Onun cezayı aldığı mesele, Siirt’te okuduğu bir şiirdir. O gün de okunan bir şiirden cezayı ve siyasi yasağı doğru bulmamıştık. O şiiri, Siirt Meydanı’nda okuyan, sonra anayasa değişikliğiyle seçimlerin yenilendiği, Siirt’ten milletvekili seçilen ve gelip başbakan olan birinden bahsediyoruz, CHP’nin demokratik tavrıyla. O kişi şimdi bu CHP’nin İstanbul Büyükşehir Belediye Başkanı’na bunları yapmakta ve o Siirt’in seçtiği belediye başkanına üç dönemdir kayyım atamaktadır. İşte karşınızda cesaretiyle değil, sadece ve sadece sinsiliğiyle yol alan, güçsüzken bükülen, Kenan Evren’in karşısında olan iki düğmenin peşine iliklemek için üçüncüyü arayan ama gücü eline geçirince kimsenin gözünün yaşına bakmayan bir kötülükle muhatabız. O kötülük, her şeyi göze almış olabilir. O neyi göze aldıysa fazlasını göze aldık. Ne bekliyorsa fazlasını yapacağız. Asla ve asla bu kötülüğe teslim olmayacağız.
“O şartlar altında önce partimizi değiştirdik, ardından hep birlikte yola koyulduk”
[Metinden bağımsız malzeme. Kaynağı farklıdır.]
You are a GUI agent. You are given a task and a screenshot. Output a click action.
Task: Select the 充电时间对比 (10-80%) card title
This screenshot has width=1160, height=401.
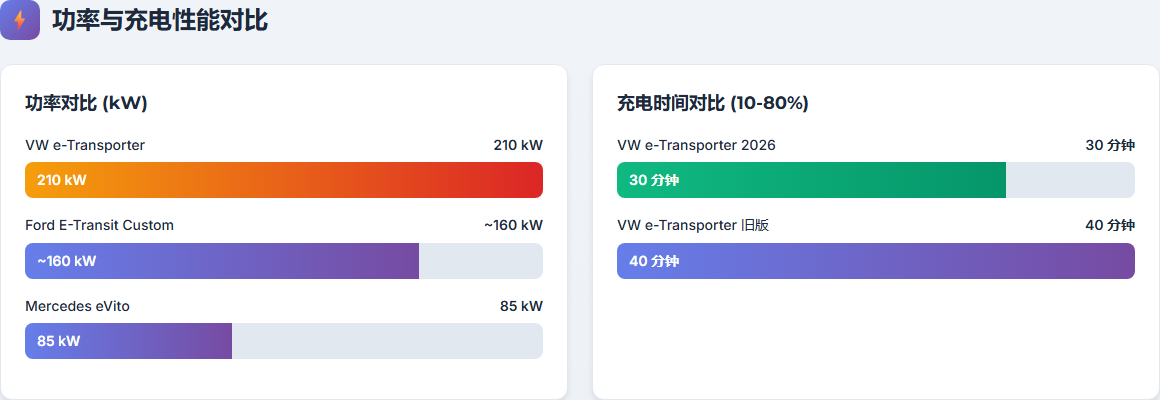(x=713, y=103)
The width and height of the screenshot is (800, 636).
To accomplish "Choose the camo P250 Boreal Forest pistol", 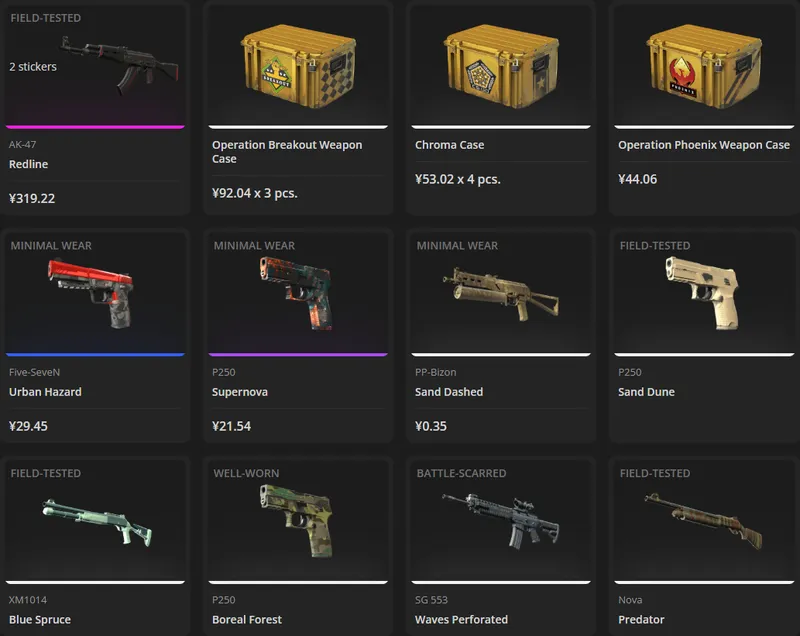I will (297, 520).
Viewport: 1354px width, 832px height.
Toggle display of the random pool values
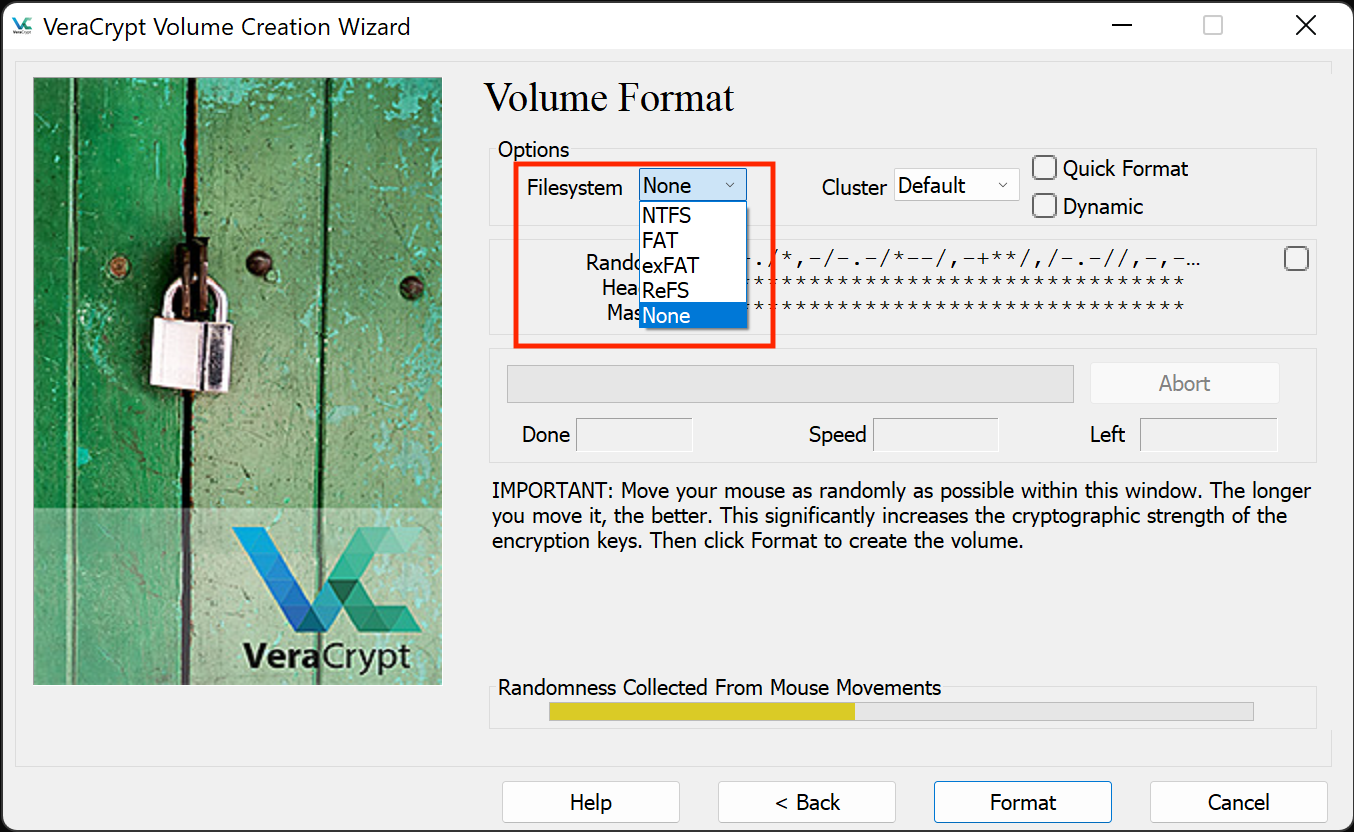pyautogui.click(x=1296, y=258)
Değişim diyerek bir yola çıktık. Erdoğan’ın hikayesini dinledik, şimdi bir başka hikaye dinleyelim. Bunu da Erdoğan dinlesin. İtirazı varsa, TRT’yse TRT, A Haber’se A Haber, çıksın karşıma Siirt’ten bugüne onun başından ne geçti, CHP neredeydi şimdi ne yaşanıyor konuşalım. 14-28 Mayıs, büyük bir üzüntü… Kazanmamız gereken bir seçimi kaybetmişiz. Büyük bir duygusal kopuş yaşanıyor. Hepimiz biliyoruz ki seçime bu şartlarda gidersek, kimse sandığa gitmeyecek, büyük bir felaketle yereldeki gücümüzü de kaybedeceğiz. İlk sabah ‘değişim’ diyerek yola çıkan ve sürece müdahale edeceğini söyleyen kişi Ekrem İmamoğlu’dur. Aynı gün, aynı hislerle yataktan kalkmış ve ‘Bir şey yapmak lazım’ diyenler birbirlerimizi bulduk, oturduk, konuştuk. ‘Eğer CHP değişirse Türkiye değişir’ dedik. Bunu yaparken vefasızlık yapmamaya, hiçbir emeği yok saymamaya, partide kırgınlık yaratmamaya ilk kararı verenler bizleriz. Biz CHP’yi zafiyete uğratacak, kimseyi üzecek, itecek, kakacak, ötekileştirecek hiçbir şey yapmadık, bundan sonra da yapmayacağız. O şartlar altında önce partimizi değiştirdik, ardından hep birlikte yola koyulduk. O günlerde, Özgür Başkan İstanbul’da 26 belediye alma hedefi koyarken ona gülenler vardı. Biz, 400’ün üzerindeki belediyeyi, büyükşehirleri, Ege’nin tamamını alırken bu süreç bambaşka bir yere doğru evriliyordu. Biz 47 yıl sabretmiştik. 47 yıl boyunca CHP, ikinci parti olmuş, seçimleri kazanamamış ama kusuru başkasında değil kendisinde aramıştı. Siyasetin dışına çıkmak başka yollara çıkmak bir yana, 15 Temmuz günü bile etle tırnak gibi oldukları, ne istedilerse verdikleri iktidar partisine darbe yaparken, biz kapalı olan Meclisi açmanın, milletin vermediği hiçbir yetkiye talip olmamanın peşindeydik. Bizim 47 yıl gösterdiğimiz sabrı 47 ay gösterseler cumhurbaşkanlığı seçim takvimi başlayacaktı. 47 gün bile göstermediler. Yerel seçimden sonra seçmenlerine saygımızdan ya da şehit cenazesinde, bayramda küslük mü olur dediğimizden, normali bu dediğimiz bir süreçte, memleketin sorunlarına odaklanalım, birlikte çalışalım hep birlikte hizmet edelim derken, ‘Bunun faydası CHP’ye. Biz kavgayla duruyoruz’ diyenler ülkeyi bugünkü noktaya sürüklediler.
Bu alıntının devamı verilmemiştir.